__ASSIGNMENT__:
Within these entries, which lines include the string "output"? Copy each one.

__PROVIDED RECORDS__:

------------------------------------------------

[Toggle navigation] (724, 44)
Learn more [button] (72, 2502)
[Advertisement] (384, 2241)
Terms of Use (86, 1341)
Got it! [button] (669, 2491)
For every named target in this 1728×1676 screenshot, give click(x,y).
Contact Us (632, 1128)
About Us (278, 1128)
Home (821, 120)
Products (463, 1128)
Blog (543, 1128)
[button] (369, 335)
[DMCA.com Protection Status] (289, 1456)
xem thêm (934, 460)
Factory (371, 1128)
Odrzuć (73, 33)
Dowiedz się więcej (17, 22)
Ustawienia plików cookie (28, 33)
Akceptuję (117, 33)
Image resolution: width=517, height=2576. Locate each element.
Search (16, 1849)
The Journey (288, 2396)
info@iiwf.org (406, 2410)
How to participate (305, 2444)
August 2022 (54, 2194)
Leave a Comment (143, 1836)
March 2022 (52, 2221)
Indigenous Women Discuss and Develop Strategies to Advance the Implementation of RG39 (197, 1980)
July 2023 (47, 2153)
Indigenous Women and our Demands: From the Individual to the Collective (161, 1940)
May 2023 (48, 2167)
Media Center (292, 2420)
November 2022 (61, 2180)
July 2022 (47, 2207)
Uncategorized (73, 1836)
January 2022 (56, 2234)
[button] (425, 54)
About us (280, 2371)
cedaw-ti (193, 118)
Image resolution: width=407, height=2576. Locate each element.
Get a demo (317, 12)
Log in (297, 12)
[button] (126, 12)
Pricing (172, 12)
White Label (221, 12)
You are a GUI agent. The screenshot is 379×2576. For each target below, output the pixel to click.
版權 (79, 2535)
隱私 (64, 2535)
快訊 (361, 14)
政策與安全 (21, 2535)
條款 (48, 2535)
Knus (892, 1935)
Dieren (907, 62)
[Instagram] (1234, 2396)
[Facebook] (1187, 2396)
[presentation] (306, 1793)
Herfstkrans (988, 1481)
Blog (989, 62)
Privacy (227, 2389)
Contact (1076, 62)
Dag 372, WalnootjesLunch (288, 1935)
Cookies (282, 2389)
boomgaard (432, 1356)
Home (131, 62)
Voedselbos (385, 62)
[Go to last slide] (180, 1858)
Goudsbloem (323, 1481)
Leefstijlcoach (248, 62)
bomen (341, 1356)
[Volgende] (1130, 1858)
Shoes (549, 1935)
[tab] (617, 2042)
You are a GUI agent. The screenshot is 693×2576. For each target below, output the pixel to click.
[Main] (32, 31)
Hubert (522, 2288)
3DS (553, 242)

------------------------------------------------

__SOLUTION TO THE PROBLEM__:
You are a GUI agent. The screenshot is 379×2576. For each target below, output the pixel to click.
You are a GUI agent. The screenshot is 693×2576. For each target below, output the pixel to click.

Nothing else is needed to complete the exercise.